What you have to do:
Reproduce the lines below verbatim, omitting the pictures from your output.

Available data:
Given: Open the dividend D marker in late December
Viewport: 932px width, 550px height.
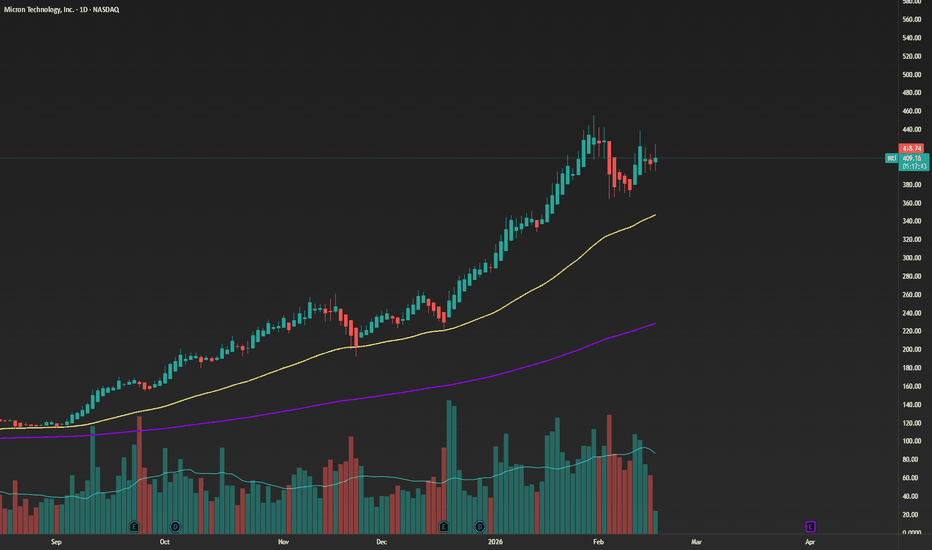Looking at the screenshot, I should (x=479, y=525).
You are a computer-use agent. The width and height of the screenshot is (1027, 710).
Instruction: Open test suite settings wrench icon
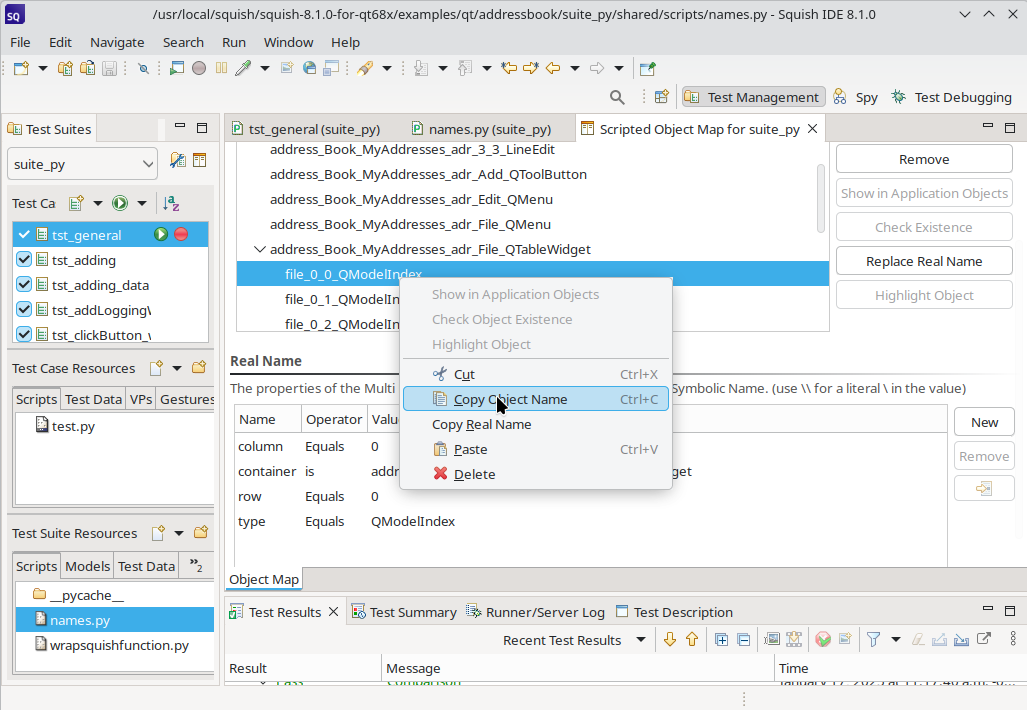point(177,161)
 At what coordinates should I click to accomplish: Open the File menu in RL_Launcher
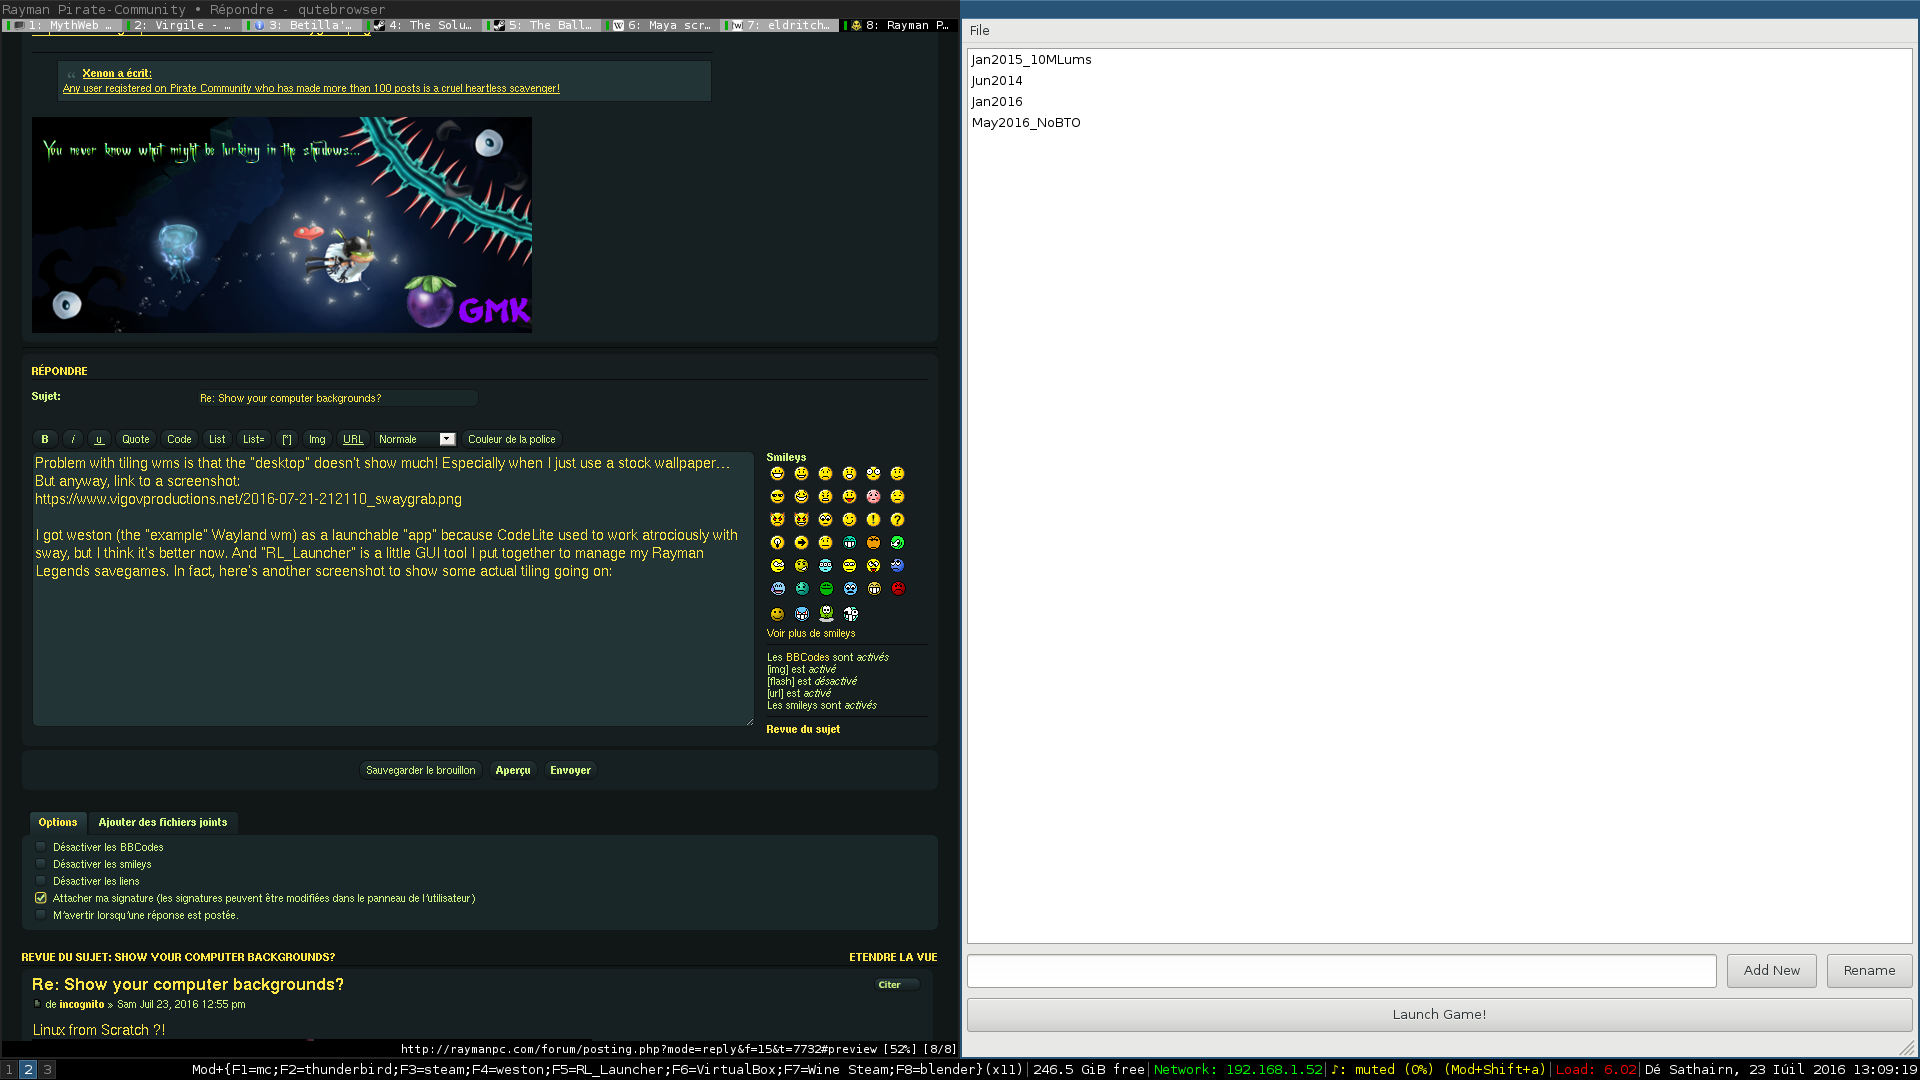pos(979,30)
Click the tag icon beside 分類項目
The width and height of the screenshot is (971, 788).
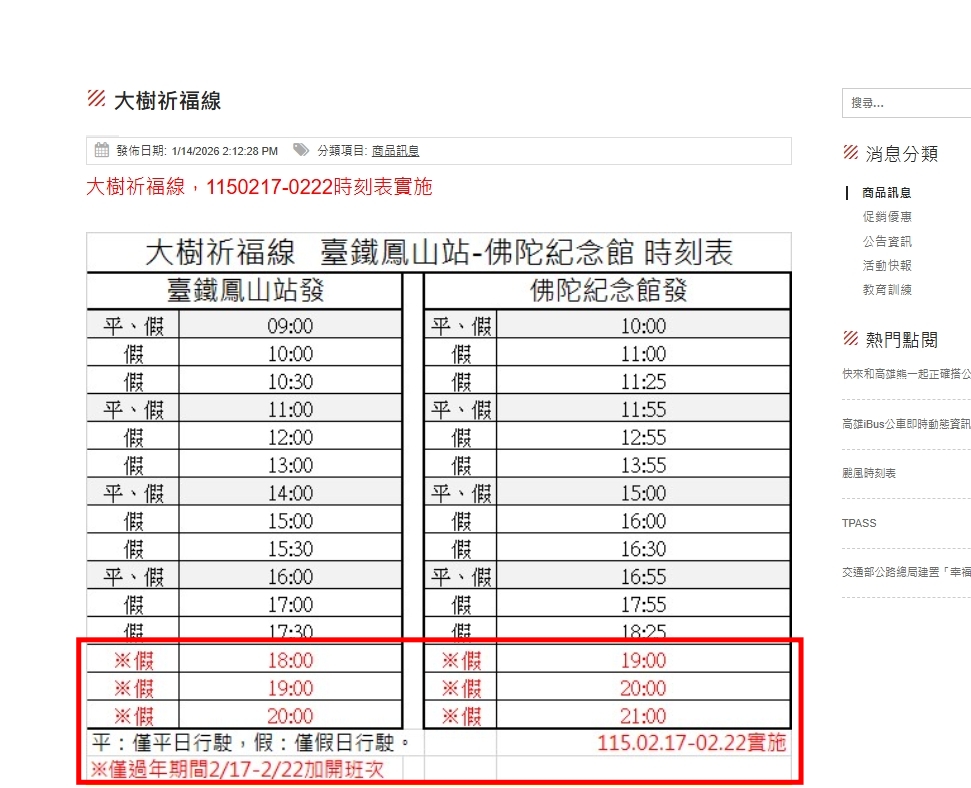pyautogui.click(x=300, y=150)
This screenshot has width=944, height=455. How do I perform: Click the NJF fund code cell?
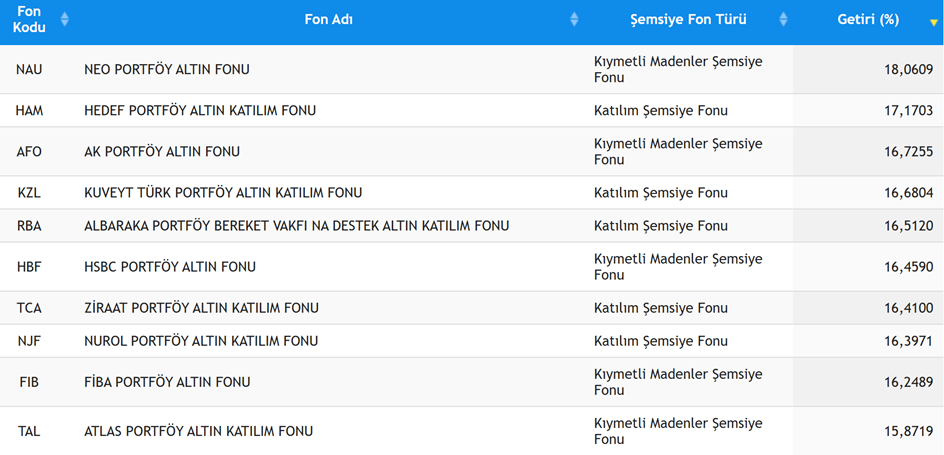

Result for this exercise:
Given: Open the dividend D marker in late December
Viewport: 932px width, 550px height.
Looking at the screenshot, I should (x=479, y=525).
You are a computer-use agent. The width and height of the screenshot is (1027, 710).
Instruction: Open test suite settings wrench icon
point(177,161)
 At what coordinates should I click to accomplish: Open the File menu in RL_Launcher
pos(979,30)
Click the tag icon beside 分類項目
The width and height of the screenshot is (971, 788).
pyautogui.click(x=300, y=150)
This screenshot has width=944, height=455. How do I perform: Click the NJF fund code cell?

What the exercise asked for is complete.